簡単な描写でとどめておくか、それとも精緻な描写を駆使すべきか、いつも困る。

文章というものは、とどのつまり、自分の頭のなかのイメージを完璧に読み手に伝達すれば勝ちなのだろうと思う。
これは面白い! と思って書くわけだから、相当かけはなれた感性でない限り、文章を書ききることが出来れば、それは面白いはずだ。

しかし、頭の中にうごめいている全てを文章に書ききるのはとても難しい。それが自由自在に出来ればそれだけで作家になれるのだろうと思う。我々平民は、適当な表現をひとつ探すだけで一苦労する。ともすれば、書いているうちに自分自身でなんだこりゃと思う文章になっている。

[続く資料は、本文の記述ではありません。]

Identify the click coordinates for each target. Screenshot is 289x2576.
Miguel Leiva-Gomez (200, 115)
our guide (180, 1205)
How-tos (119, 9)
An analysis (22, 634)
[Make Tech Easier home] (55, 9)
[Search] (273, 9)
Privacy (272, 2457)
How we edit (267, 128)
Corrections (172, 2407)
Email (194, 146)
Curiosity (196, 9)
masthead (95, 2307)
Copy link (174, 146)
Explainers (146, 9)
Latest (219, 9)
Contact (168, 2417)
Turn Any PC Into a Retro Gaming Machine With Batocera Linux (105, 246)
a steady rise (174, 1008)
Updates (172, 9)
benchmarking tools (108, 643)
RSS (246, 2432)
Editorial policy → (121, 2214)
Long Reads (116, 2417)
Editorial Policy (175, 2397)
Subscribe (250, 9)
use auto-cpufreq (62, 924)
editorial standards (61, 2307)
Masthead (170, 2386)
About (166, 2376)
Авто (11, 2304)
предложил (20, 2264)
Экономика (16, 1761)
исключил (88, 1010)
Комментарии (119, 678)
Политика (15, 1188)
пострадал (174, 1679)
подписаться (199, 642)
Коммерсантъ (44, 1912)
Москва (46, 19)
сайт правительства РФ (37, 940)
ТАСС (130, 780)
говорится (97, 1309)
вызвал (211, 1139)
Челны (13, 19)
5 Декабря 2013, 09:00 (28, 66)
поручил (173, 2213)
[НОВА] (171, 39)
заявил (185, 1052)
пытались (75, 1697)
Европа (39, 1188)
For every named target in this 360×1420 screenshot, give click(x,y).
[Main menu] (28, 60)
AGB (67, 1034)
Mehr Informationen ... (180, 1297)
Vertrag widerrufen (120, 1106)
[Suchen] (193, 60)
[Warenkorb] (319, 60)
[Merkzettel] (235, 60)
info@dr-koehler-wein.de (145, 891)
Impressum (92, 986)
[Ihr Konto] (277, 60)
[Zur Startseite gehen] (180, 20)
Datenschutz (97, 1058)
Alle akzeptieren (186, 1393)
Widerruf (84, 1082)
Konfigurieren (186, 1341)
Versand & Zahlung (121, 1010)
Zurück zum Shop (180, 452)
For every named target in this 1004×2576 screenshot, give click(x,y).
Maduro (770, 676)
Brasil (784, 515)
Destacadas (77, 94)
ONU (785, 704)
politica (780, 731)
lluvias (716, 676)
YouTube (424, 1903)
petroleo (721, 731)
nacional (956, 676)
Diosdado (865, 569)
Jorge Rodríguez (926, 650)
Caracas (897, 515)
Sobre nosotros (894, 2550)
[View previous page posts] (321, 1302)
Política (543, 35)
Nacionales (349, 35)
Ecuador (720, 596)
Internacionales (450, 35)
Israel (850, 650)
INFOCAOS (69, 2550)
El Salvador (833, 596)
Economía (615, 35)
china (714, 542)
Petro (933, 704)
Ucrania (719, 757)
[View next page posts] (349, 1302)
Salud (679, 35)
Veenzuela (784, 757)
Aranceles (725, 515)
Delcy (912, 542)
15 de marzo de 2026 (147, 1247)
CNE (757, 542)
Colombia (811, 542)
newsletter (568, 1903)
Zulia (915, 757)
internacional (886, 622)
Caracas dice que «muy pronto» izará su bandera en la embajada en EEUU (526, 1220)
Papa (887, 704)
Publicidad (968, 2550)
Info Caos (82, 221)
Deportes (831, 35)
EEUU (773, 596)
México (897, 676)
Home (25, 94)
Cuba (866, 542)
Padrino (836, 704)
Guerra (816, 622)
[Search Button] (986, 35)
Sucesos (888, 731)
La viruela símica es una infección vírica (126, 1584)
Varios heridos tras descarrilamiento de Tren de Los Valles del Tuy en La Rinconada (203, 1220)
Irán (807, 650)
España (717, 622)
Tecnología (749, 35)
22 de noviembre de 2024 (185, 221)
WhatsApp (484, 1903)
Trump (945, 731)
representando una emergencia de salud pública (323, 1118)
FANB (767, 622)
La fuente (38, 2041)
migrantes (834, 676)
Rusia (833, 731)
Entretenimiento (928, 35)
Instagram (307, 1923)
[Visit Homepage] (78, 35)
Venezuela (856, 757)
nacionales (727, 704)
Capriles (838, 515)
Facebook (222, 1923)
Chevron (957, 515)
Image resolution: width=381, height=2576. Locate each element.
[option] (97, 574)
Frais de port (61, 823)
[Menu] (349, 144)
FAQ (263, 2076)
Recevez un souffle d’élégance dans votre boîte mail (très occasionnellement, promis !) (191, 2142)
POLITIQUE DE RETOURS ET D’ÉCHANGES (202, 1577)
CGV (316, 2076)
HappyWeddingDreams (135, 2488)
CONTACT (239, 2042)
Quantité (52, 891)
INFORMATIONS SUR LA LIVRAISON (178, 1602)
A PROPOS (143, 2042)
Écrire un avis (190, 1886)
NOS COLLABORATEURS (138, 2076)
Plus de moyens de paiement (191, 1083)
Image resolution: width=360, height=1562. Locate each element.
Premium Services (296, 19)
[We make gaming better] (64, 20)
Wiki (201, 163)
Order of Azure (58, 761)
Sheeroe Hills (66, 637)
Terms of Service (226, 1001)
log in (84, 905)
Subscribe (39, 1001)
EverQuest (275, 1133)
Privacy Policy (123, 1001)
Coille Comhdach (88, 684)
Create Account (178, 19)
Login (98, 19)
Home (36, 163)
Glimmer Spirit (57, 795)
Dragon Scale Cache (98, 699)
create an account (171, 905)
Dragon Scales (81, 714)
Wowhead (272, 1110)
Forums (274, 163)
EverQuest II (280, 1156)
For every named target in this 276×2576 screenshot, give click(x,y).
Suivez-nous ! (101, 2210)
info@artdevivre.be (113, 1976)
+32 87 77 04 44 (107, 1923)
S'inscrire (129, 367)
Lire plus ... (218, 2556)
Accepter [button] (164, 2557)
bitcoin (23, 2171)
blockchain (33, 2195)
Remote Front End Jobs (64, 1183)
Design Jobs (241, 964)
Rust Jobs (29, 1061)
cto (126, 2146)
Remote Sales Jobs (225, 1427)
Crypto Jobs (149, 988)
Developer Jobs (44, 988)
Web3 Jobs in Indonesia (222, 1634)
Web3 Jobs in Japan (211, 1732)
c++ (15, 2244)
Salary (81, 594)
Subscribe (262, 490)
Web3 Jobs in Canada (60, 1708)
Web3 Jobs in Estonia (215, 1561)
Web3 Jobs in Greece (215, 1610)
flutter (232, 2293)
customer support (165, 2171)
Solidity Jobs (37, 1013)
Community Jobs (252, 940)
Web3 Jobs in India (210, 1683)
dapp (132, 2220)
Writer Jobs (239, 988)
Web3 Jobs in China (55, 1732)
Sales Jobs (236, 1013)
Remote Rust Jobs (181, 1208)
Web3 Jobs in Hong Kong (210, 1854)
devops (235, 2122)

書き手にとって、描写というのものが重要になってくるのはそういうこと。
適切な表現であれば、書き手の思い描く世界を読み手に充分に味わってもらえるだろう。しかし、簡単な描写でありすぎると、書き手の思いは充分に伝わらない。精緻な表現にすぎると、今度は読み手に読み飛ばされてしまう。
どうすれば思いが通じるか、そういうことで悩んでしまうわけだ。

でも最近思った。
これらは大きな勘違いだった。

化学合成のように表現は成立していない。
こういうふうに描写をしたから、と言って読み手が全員、書き手の考えたような世界を感じてくれるとは限らない。全てお膳立てをしたから、さあ感じ取れと言ってもそううまくいくとは限らない。どのように言葉を駆使しても受け取る読み手の方が多様なのだ。

それで限界を感じても始まらない。
逆手にとるべきだ。すなわち、表現とは「鍵」だ。
読み手の心になかに眠る世界を表現によって、呼び覚ますと考えるべきだろう。それで感動してもらうことこそ文章の神髄と捉えるべきだ。

至福を知る者には、それを思い出してもらい、
絶望を知る者には、それを思い出してもらえばいい。

しかし、言うは易く行うは難し。
それが自在にできる才能があれば大作家になれる。

才能のない僕は今日ももぞとにらにいぢめられている。